# Текст для чтения
▬▬▬▬▬▬

Параллельные построения открыли фильм для психологии. Режиссеры заинтересовались лицом. В «Энохе Ардене» Гриффита между крупным планом жены и следующим кадром, изображающим (общим планом) мужа, выброшенного на далекий берег кораблекрушением, устанавливались сложные художественные отношения. Видит ли она его мысленным взором, скорбит ли по погибшему, является ли это сопоставление воспоминанием или предвосхищением будущей встречи? Здесь уже неуместно гадать, «что хотел сказать автор». Гриффит не подтверждает и не отвергает ни одного из предположений: все они уместились между двумя планами – задумчивым лицом (крупным планом) и одиноким силуэтом Эноха Ардена.

Параллельные построения разнятся по пространственному диапазону. Можно – мы это видим в каждом современном фильме – попеременно показывать действие, происходящее в одном и том же пространстве (например, двое ведут разговор, мы видим то одного, то другого). Но параллелизма здесь мы не ощутим (так человек не замечает перебегания своих зрачков): время и пространство образуют в таких случаях нерасчлененный линейный поток. Теперь вообразим, что за происходящим наблюдает персонаж, спрятавшийся за шторой. Нам показывают то его, то сцену, за которой он следит. Мы почувствуем известный скачок, перебрасывающий нас из пространства в пространство. Если скачок повторять, наше сознание не воспротивится ощущению, будто мы присутствуем при событиях, творящихся одновременно в разных местах. Фигура повторения разрушила линейность. Для нашего сознания параллелизм оказался более властной формулой, чем здравый смысл, подсказывающий, что быть в разных местах одновременно невозможно.

Теперь представим себе, что пространства не смежные, а отделены одно от другого каким-то третьим, промежуточным пространством.


17. «Уединенная вилла» Д. У. Гриффита


В отличие от двух первых, промежуточного пространства зритель не видит, он его только предполагает, и именно невозможность для зрителя «измерить», окинуть взглядом это предполагаемое пространство, превращает дистанцию, разделяющую два параллельных места действия, в емкий источник драматического напряжения (вспомним, как нога ищет ступеньку на неосвещенной лестнице).

Ранние кинорежиссеры хорошо знали это свойство пространства и умело им пользовались. Англичане-брайтонцы, а за ними французы, работавшие в жанре комедии-бурлеска, создавали фильмы-погони, сюжет которых сводился к тому, что преследуемый был кровно заинтересован в возможном увеличении невидимого зрителю промежуточного пространства, а преследователи добивались его сокращения.

Гриффит жанром «погони» интересовался мало – взамен он предложил другую формулу параллельного построения, еще более богатую драматургическими возможностями. Остановимся на «Уединенной вилле» (1909) – образце повествовательной техники Гриффита.

▬▬▬▬▬▬

# Исходные материалы
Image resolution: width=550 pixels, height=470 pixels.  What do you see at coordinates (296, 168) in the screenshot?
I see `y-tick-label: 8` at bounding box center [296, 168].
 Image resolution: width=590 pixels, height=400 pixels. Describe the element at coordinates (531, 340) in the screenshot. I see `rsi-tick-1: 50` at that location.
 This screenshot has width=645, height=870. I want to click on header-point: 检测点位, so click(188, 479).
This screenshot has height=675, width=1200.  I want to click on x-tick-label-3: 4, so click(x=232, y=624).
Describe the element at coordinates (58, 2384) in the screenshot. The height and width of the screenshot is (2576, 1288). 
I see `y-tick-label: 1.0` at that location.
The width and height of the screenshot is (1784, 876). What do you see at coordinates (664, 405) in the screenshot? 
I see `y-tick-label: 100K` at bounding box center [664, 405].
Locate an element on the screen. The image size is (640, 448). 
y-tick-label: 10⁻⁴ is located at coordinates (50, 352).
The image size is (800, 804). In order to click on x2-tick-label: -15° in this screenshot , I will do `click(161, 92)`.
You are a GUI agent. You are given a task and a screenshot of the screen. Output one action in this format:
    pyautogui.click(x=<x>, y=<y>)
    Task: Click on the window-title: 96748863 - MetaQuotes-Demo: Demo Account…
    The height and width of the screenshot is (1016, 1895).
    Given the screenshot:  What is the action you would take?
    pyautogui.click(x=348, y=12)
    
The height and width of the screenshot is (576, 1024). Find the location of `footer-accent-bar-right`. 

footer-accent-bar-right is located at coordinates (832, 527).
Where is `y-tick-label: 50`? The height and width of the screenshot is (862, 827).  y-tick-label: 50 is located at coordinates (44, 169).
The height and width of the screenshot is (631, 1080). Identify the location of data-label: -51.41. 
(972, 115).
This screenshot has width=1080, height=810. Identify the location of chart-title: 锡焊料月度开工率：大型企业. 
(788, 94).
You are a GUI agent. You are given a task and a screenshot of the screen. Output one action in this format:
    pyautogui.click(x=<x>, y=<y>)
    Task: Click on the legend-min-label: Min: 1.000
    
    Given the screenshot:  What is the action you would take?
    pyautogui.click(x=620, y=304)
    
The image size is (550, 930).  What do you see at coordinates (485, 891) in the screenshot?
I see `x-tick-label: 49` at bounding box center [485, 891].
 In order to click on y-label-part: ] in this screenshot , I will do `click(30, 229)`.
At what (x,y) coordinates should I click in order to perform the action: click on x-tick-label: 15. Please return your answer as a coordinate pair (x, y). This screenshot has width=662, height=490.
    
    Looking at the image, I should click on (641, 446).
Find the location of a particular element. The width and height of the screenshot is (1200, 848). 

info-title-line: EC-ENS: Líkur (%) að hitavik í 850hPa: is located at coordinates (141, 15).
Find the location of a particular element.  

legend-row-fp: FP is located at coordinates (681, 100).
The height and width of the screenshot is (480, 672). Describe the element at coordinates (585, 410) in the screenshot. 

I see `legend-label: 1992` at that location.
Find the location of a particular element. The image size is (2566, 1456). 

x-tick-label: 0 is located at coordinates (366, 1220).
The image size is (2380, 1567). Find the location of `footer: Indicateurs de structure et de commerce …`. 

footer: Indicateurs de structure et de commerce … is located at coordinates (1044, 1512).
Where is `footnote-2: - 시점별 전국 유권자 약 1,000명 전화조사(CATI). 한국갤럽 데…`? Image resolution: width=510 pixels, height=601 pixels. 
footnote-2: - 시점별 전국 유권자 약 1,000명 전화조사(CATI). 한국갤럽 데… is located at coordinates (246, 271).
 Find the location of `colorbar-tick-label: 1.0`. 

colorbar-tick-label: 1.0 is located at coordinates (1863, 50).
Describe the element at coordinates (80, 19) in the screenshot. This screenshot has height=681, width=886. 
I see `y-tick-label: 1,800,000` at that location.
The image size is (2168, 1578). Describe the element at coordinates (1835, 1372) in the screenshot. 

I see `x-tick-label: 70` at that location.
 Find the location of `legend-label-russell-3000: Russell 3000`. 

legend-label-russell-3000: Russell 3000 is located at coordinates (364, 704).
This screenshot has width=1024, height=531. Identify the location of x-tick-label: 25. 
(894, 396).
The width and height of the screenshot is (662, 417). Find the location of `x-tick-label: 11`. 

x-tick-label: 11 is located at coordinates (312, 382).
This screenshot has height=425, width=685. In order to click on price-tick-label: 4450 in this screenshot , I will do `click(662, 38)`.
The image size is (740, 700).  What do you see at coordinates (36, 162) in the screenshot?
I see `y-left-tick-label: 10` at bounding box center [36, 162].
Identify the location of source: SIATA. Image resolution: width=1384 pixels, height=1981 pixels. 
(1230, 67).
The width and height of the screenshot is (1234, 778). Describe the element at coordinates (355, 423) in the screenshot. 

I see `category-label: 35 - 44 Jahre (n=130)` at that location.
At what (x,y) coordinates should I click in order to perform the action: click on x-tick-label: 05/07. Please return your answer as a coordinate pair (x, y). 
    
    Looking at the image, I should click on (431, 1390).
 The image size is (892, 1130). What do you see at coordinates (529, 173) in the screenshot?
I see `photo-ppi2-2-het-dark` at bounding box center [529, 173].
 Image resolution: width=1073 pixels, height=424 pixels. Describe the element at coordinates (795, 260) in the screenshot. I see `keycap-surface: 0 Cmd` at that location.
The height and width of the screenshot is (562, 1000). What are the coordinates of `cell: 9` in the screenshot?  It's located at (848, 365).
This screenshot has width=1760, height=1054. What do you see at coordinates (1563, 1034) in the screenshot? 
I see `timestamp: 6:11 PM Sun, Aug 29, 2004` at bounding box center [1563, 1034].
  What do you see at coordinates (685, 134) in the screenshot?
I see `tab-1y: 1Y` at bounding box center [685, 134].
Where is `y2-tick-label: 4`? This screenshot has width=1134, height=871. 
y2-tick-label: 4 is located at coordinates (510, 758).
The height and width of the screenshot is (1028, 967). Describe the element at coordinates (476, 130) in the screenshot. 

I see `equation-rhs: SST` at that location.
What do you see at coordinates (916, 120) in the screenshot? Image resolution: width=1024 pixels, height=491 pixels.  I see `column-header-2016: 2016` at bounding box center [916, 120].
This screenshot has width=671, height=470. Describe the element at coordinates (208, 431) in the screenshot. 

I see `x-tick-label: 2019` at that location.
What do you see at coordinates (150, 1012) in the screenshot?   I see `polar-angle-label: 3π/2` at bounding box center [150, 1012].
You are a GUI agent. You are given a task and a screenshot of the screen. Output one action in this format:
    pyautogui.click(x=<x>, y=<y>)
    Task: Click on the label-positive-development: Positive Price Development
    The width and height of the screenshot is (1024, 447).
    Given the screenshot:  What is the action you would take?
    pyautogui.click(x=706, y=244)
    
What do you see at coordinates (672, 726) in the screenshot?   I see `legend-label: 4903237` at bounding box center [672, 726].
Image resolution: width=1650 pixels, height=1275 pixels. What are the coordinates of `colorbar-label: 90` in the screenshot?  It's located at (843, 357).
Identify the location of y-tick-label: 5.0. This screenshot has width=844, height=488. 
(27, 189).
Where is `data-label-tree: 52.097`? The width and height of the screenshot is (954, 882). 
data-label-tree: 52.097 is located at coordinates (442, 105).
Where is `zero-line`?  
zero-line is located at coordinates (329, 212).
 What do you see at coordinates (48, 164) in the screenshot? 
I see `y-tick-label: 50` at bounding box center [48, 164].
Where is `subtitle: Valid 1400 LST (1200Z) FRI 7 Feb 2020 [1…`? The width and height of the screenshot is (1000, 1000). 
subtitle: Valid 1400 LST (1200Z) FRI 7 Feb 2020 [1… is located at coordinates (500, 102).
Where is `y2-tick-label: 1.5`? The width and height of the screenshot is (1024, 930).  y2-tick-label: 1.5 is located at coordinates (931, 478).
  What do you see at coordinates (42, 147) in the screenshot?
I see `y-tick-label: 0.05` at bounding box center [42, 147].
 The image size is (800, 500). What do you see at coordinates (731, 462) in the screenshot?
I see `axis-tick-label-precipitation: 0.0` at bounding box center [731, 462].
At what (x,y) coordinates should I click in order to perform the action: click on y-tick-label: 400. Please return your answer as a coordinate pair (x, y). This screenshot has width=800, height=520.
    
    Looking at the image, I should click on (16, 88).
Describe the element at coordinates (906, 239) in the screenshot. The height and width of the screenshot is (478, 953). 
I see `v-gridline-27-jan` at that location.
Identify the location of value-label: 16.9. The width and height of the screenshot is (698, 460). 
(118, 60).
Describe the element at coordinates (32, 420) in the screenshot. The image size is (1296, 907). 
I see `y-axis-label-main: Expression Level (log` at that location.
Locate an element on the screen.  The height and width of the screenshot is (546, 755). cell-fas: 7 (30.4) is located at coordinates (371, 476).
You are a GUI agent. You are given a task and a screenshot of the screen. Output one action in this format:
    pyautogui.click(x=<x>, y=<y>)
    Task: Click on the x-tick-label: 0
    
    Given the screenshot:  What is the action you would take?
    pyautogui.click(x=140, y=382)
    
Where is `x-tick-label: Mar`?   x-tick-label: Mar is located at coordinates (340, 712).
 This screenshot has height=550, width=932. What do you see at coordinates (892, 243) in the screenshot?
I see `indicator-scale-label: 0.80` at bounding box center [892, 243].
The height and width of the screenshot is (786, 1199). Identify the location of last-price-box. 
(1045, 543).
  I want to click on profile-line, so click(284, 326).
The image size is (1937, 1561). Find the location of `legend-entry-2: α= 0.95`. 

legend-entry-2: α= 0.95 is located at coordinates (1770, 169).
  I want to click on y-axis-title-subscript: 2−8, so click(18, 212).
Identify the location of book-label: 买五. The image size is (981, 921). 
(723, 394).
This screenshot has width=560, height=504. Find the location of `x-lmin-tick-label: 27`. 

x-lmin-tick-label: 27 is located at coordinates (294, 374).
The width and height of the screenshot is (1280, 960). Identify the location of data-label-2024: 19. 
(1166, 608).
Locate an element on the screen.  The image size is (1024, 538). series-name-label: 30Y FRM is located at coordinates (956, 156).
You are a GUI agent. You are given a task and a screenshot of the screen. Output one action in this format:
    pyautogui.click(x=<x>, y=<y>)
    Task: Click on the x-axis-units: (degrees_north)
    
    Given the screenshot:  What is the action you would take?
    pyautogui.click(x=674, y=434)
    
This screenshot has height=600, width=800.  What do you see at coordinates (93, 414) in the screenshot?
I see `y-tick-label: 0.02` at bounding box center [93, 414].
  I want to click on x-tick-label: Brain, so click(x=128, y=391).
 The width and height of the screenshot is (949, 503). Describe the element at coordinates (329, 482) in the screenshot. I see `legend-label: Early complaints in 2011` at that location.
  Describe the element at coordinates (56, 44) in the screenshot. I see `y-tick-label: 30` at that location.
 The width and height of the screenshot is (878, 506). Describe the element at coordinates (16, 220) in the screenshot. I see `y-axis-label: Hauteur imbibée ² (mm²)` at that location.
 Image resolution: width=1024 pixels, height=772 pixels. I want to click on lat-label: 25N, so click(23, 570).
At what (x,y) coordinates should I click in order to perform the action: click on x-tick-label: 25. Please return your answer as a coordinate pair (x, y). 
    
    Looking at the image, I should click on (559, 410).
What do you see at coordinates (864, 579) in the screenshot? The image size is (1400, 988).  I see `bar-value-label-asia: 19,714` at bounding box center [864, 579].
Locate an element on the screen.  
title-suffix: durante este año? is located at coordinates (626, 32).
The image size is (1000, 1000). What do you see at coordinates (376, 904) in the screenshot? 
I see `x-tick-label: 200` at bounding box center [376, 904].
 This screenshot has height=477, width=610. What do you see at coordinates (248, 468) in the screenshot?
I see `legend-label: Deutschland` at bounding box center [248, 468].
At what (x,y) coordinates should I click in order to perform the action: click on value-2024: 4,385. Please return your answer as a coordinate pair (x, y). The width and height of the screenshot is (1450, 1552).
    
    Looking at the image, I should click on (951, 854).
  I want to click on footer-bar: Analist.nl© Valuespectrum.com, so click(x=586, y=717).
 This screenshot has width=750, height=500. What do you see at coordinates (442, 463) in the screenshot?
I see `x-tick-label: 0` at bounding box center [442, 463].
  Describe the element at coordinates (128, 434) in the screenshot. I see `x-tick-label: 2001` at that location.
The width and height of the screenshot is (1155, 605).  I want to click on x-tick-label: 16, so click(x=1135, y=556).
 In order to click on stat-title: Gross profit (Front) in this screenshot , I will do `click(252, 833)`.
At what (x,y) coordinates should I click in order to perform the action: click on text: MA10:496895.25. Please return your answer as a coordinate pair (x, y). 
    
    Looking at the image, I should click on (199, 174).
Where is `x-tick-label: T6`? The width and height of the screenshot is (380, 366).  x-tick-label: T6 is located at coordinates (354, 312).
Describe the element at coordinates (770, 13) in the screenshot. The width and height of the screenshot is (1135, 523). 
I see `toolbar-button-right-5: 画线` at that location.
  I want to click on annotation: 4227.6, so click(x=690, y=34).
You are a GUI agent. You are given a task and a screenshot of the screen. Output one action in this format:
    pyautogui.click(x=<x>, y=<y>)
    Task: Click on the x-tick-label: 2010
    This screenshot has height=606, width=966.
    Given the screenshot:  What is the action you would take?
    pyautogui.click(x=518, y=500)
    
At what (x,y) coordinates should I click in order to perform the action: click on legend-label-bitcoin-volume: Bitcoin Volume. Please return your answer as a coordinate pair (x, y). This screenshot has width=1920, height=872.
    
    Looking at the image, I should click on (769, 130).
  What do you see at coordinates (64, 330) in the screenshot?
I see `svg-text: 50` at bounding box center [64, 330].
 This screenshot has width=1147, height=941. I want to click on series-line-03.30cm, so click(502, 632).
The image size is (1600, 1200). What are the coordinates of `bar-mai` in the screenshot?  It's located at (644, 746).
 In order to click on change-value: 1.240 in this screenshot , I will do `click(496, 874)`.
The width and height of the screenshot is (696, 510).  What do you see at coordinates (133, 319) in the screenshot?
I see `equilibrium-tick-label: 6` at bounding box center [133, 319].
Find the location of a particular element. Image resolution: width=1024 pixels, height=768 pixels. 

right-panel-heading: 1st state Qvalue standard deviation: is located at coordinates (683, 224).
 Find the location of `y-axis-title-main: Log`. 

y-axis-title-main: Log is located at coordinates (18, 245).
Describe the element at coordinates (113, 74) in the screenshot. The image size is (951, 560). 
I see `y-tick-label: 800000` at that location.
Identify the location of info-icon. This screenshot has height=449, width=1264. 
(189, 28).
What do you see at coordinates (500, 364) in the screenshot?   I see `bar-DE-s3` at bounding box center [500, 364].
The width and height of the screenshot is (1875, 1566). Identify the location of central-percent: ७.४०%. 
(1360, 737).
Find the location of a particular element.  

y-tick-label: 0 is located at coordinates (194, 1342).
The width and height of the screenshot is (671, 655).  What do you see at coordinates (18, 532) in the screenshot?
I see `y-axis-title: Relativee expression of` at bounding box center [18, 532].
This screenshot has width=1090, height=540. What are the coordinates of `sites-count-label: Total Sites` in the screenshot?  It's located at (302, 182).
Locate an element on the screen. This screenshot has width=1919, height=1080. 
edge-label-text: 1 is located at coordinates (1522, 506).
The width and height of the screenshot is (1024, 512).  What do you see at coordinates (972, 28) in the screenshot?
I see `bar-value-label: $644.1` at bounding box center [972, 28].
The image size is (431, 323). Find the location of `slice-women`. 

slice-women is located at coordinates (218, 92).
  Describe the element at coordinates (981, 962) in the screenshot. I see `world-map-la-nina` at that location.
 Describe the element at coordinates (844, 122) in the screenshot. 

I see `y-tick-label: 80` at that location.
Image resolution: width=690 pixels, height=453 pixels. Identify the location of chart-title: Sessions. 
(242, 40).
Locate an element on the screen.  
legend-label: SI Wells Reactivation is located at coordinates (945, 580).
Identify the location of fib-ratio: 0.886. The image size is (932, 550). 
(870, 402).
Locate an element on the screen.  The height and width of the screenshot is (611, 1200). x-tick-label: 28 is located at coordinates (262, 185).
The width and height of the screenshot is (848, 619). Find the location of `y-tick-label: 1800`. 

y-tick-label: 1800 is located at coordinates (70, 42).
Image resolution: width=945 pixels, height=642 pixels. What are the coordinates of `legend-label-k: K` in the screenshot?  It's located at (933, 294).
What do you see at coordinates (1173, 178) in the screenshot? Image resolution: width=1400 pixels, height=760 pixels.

▬▬▬▬▬▬

# Вопросы для разбора
1 - Какой фильм Гриффита во фрагменте о параллельных построениях назван образцом его повествовательной техники?
2 - Представьте записи в виде таблицы Markdown с колонками «№» и «Строка». Начните со строки, в которой есть «Locate an element on the screen. The», и продолжайте до строки с «center [485, 891].» включительно, пропуская пустые строки.
Фрагмент о параллельных построениях и записи между собой никак не связаны.

# Ответы по заданиям
1 - Образцом повествовательной техники Гриффита назван фильм «Уединенная вилла» (1909).

2 -
| № | Строка |
|---|---|
| 1 | Locate an element on the screen. The image size is (640, 448).  |
| 2 | y-tick-label: 10⁻⁴ is located at coordinates (50, 352). |
| 3 | The image size is (800, 804). In order to click on x2-tick-label: -15° in this screenshot , I will do `click(161, 92)`. |
| 4 | You are a GUI agent. You are given a task and a screenshot of the screen. Output one action in this format: |
| 5 |     pyautogui.click(x=<x>, y=<y>) |
| 6 |     Task: Click on the window-title: 96748863 - MetaQuotes-Demo: Demo Account… |
| 7 |     The height and width of the screenshot is (1016, 1895). |
| 8 |     Given the screenshot:  What is the action you would take? |
| 9 |     pyautogui.click(x=348, y=12) |
| 10 | The height and width of the screenshot is (576, 1024). Find the location of `footer-accent-bar-right`.  |
| 11 | footer-accent-bar-right is located at coordinates (832, 527). |
| 12 | Where is `y-tick-label: 50`? The height and width of the screenshot is (862, 827).  y-tick-label: 50 is located at coordinates (44, 169). |
| 13 | The height and width of the screenshot is (631, 1080). Identify the location of data-label: -51.41.  |
| 14 | (972, 115). |
| 15 | This screenshot has width=1080, height=810. Identify the location of chart-title: 锡焊料月度开工率：大型企业.  |
| 16 | (788, 94). |
| 17 | You are a GUI agent. You are given a task and a screenshot of the screen. Output one action in this format: |
| 18 |     pyautogui.click(x=<x>, y=<y>) |
| 19 |     Task: Click on the legend-min-label: Min: 1.000 |
| 20 |     Given the screenshot:  What is the action you would take? |
| 21 |     pyautogui.click(x=620, y=304) |
| 22 | The image size is (550, 930).  What do you see at coordinates (485, 891) in the screenshot? |
| 23 | I see `x-tick-label: 49` at bounding box center [485, 891]. |